__EXERCISE PROMPT__.
Reproduce the lines of the material between the line holding "Where should I click to: Click the stock" and the line holding "tap(716, 749)", inclusive, exactly as they appear.

__PROVIDED DATA__.
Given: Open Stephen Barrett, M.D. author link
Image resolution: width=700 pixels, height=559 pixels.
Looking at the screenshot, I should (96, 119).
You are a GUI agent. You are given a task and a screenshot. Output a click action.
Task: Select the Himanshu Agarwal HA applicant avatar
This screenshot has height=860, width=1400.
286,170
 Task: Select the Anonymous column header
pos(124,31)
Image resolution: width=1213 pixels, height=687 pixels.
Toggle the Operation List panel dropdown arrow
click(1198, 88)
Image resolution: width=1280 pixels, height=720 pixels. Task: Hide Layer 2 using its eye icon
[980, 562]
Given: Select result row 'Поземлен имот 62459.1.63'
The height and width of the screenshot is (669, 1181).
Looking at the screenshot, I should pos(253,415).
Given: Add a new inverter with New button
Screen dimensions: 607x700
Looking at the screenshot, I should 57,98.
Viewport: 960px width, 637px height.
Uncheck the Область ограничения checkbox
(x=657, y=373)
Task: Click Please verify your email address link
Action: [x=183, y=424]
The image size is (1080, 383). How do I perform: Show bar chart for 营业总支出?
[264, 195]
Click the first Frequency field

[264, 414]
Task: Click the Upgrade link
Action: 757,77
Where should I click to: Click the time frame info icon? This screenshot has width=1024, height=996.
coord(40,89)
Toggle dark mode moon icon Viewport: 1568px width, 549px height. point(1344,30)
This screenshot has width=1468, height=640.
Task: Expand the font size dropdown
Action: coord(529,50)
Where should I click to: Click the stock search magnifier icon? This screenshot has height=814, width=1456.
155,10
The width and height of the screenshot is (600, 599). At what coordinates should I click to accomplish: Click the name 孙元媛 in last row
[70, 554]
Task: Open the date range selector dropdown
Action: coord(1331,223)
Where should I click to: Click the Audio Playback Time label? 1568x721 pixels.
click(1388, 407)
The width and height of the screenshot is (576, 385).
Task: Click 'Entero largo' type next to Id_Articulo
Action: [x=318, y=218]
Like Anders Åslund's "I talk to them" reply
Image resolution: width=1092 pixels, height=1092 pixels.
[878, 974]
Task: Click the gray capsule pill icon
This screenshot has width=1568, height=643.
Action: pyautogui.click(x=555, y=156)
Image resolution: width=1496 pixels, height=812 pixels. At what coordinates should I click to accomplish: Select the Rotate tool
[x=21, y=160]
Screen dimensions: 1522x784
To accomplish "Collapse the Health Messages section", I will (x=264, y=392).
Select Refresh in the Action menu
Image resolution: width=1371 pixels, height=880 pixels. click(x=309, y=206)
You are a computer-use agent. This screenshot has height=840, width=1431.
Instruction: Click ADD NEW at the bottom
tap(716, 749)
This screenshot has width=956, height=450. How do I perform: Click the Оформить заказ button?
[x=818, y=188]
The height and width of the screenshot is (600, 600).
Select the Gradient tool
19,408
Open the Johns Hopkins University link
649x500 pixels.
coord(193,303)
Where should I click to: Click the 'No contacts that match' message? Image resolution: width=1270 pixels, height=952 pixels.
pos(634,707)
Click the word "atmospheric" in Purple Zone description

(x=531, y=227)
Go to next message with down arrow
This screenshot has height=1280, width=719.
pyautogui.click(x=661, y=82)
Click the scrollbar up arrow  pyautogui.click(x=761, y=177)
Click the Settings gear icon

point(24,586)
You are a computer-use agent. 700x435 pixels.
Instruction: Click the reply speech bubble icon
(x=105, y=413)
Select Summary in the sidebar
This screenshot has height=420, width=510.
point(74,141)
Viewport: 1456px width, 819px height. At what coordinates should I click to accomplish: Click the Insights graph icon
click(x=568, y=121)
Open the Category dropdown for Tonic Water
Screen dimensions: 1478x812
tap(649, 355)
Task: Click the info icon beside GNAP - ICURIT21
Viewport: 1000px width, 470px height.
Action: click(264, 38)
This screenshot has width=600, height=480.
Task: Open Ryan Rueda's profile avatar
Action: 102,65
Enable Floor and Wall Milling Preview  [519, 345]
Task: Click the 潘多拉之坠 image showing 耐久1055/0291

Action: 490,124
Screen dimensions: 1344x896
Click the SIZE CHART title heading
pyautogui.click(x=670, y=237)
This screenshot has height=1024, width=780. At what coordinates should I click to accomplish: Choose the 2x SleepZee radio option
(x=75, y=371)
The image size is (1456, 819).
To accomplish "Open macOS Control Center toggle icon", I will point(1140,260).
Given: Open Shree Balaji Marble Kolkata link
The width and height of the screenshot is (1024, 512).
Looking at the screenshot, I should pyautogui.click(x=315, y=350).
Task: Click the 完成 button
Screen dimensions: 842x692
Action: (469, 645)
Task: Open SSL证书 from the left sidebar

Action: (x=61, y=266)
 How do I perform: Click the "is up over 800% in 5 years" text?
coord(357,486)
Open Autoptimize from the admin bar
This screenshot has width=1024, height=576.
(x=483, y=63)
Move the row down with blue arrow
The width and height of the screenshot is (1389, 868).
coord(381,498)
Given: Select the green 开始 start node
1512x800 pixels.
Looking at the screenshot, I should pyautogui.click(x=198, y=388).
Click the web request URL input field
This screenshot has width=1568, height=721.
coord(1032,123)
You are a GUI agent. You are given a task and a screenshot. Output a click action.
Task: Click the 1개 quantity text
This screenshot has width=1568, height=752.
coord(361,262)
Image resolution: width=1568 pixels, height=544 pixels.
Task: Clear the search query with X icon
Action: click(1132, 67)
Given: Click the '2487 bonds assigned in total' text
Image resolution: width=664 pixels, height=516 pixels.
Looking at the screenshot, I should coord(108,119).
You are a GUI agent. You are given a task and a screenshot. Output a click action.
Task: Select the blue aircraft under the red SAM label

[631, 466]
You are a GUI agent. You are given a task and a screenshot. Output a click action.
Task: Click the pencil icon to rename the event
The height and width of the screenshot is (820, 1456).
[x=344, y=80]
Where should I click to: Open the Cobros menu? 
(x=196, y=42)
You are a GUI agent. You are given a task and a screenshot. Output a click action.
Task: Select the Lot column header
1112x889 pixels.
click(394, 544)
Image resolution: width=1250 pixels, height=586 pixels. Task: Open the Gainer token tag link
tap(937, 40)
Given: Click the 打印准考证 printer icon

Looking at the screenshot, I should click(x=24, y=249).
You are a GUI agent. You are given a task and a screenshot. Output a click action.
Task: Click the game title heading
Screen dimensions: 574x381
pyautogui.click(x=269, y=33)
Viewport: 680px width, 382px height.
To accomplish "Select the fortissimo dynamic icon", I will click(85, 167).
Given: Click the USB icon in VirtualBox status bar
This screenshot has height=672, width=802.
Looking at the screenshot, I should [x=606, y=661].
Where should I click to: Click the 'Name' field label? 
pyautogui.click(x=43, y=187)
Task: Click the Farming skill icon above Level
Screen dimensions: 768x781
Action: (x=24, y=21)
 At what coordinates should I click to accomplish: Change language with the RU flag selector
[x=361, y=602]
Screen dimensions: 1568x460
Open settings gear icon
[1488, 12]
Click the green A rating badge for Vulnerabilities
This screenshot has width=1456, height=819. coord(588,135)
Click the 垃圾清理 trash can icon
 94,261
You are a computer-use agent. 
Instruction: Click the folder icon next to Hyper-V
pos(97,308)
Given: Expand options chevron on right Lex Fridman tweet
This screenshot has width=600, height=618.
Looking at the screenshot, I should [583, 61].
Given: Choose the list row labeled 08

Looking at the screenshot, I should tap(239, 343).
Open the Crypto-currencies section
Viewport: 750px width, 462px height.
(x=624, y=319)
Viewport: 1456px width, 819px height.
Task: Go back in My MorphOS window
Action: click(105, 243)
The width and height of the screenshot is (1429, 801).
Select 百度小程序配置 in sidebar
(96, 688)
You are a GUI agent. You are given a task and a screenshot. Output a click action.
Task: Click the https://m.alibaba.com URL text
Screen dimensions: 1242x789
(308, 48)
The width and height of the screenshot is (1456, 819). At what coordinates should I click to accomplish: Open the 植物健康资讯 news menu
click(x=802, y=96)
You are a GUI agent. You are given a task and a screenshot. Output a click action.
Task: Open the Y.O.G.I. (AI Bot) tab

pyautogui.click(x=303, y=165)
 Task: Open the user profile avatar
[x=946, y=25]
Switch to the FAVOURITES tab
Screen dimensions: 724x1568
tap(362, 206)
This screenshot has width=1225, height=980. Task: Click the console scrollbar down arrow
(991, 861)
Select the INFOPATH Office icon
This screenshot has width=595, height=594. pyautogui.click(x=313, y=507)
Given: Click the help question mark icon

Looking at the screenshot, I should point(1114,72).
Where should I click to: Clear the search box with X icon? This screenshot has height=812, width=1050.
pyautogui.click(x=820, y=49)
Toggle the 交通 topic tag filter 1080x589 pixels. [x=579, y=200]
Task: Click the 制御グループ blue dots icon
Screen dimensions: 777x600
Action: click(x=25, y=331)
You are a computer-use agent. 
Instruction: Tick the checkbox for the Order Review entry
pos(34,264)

__SOLUTION BELOW__.
Where should I click to: Click the stock search magnifier icon? This screenshot has height=814, width=1456.
155,10
The width and height of the screenshot is (600, 599). At what coordinates should I click to accomplish: Click the name 孙元媛 in last row
[70, 554]
Task: Open the date range selector dropdown
Action: coord(1331,223)
Where should I click to: Click the Audio Playback Time label? 1568x721 pixels.
click(1388, 407)
The width and height of the screenshot is (576, 385).
Task: Click 'Entero largo' type next to Id_Articulo
Action: [x=318, y=218]
Like Anders Åslund's "I talk to them" reply
Image resolution: width=1092 pixels, height=1092 pixels.
[878, 974]
Task: Click the gray capsule pill icon
This screenshot has width=1568, height=643.
Action: pyautogui.click(x=555, y=156)
Image resolution: width=1496 pixels, height=812 pixels. At what coordinates should I click to accomplish: Select the Rotate tool
[x=21, y=160]
Screen dimensions: 1522x784
To accomplish "Collapse the Health Messages section", I will (x=264, y=392).
Select Refresh in the Action menu
Image resolution: width=1371 pixels, height=880 pixels. click(x=309, y=206)
You are a computer-use agent. This screenshot has height=840, width=1431.
Instruction: Click ADD NEW at the bottom
tap(716, 749)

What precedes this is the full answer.